La scienza rivela la formula dell’abbraccio perfetto

La ricerca scientifica indaga finalmente uno dei gesti più istintivi dell’essere umano per scoprirne i segreti più profondi.

Un team di studiosi della University of London ha analizzato meticolosamente la durata e le modalità del contatto fisico per determinare quali caratteristiche rendano un abbraccio realmente piacevole. Lo studio dimostra come la percezione del benessere derivi da un preciso equilibrio tra tempo, pressione e stile del movimento.

La durata ideale tra biologia e comfort

I ricercatori hanno coinvolto un gruppo di partecipanti bendati per testare sessioni di abbracci da 1, 5 e 10 secondi. Inizialmente, gli scienziati hanno osservato che i contatti inferiori a un secondo risultano i meno soddisfacenti e quasi sgradevoli per la maggior parte delle persone. Al contrario, gli abbracci che durano tra i 5 e i 10 secondi generano i punteggi più alti in termini di gradimento. Questo intervallo temporale permette infatti al corpo di rilasciare ossitocina, l’ormone del legame, trasformando un semplice gesto in un potente strumento di riduzione dello stress e dell’ansia.

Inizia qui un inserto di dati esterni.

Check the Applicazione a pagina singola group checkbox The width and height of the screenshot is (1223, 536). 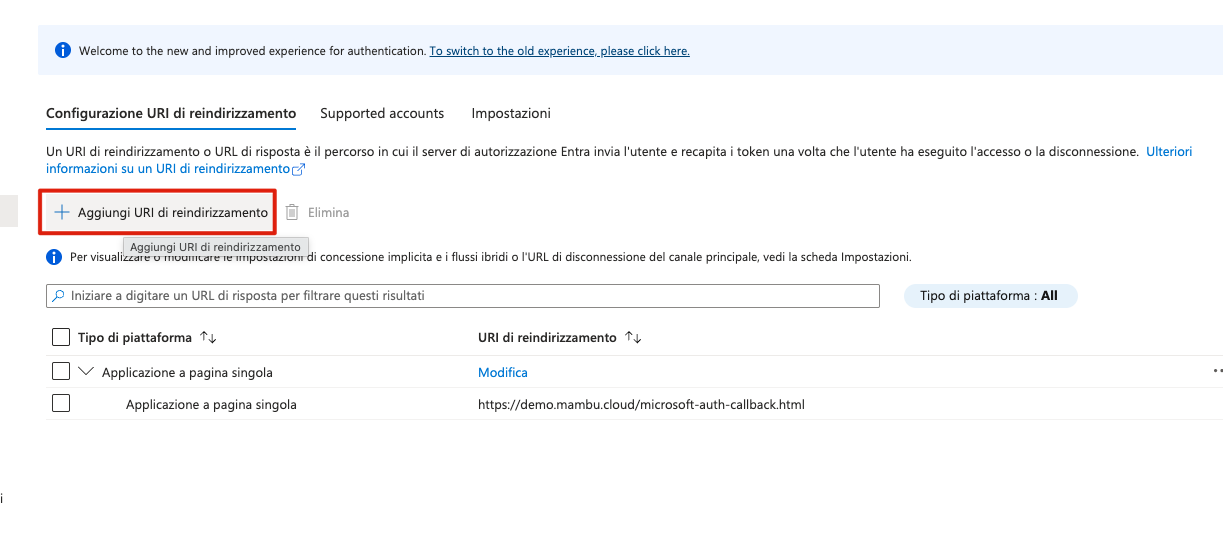click(60, 371)
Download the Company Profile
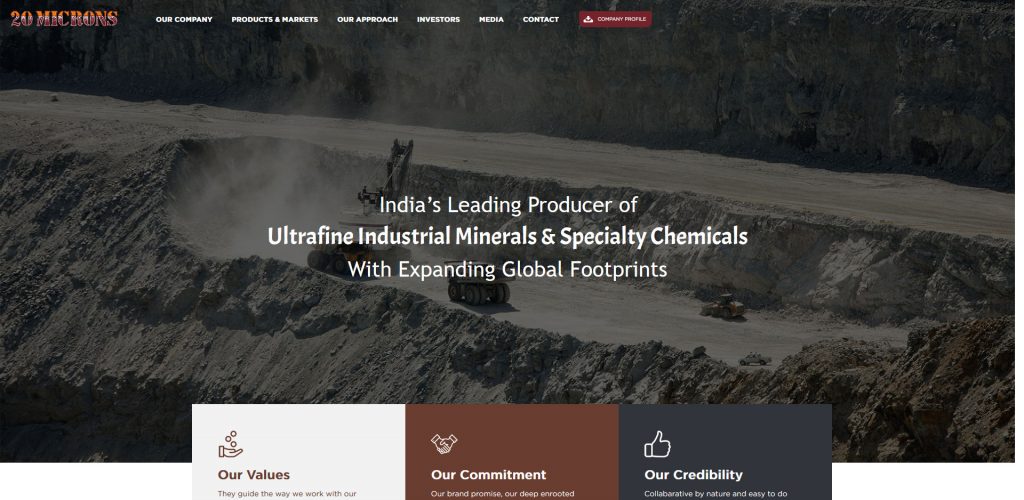The height and width of the screenshot is (500, 1024). [x=615, y=19]
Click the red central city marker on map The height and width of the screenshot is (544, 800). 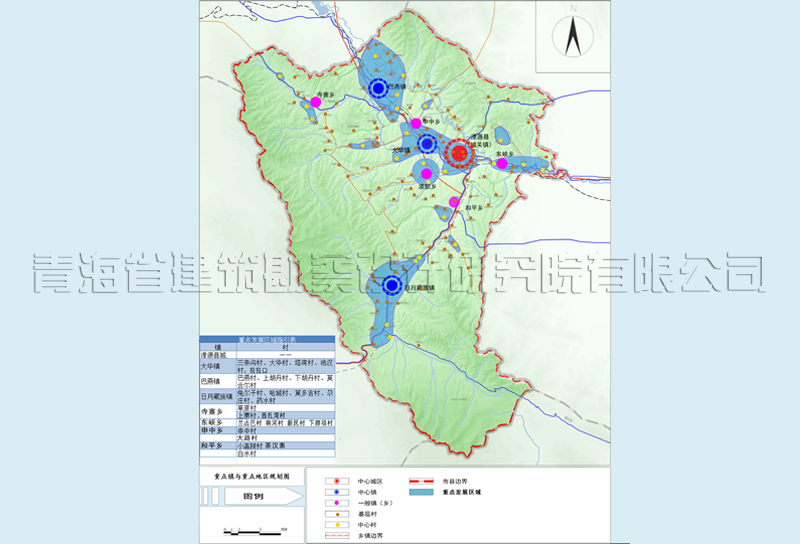pos(459,153)
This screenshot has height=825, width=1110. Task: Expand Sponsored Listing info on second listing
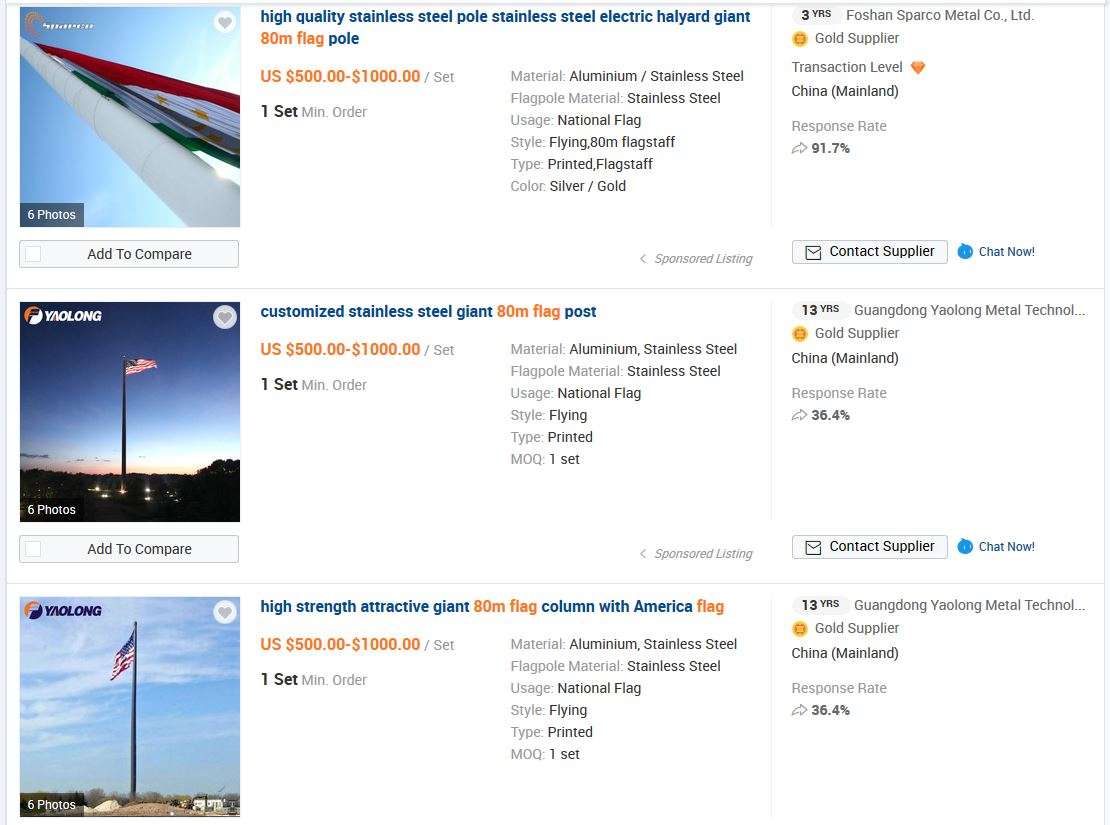coord(643,554)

Lo stile incrociato domina la socialità maschile

Oltre alla durata, gli esperti hanno esaminato due stili principali di interazione: quello “incrociato”, con le braccia che passano sopra le spalle e sotto le ascelle del partner, e quello “collo-vita”. Osservando 100 coppie di studenti nella vita reale, il team ha scoperto che lo stile incrociato rappresenta la scelta più comune, specialmente tra gli uomini. Questa modalità comunica infatti un senso di parità e cameratismo, risultando meno intimo rispetto alla posizione collo-vita, che le persone riservano solitamente ai partner romantici o ai familiari stretti.

L’importanza della pressione e del consenso

Inoltre, la qualità dell’esperienza dipende pesantemente dalla pressione esercitata durante il contatto. Un abbraccio troppo debole non trasmette sicurezza, mentre uno eccessivamente vigoroso può generare disagio fisico. Pertanto, l’abbraccio perfetto richiede una sincronia empatica tra i due individui. Gli studiosi sottolineano come l’autenticità del gesto e il rispetto dei confini personali influenzino radicalmente la percezione di piacevolezza, poiché un contatto forzato perde ogni beneficio biochimico.

I benefici neurologici di un gesto quotidiano

Infine, la psicologia contemporanea conferma che integrare questi abbracci nella routine quotidiana migliora sensibilmente la salute mentale. Il contatto fisico prolungato abbassa infatti i livelli di cortisolo nel sangue e regola il battito cardiaco. Grazie a queste scoperte, la scienza ci invita a riscoprire il valore terapeutico di un abbraccio consapevole, dimostrando che dieci secondi di vicinanza possono cambiare radicalmente l’andamento di una giornata difficile.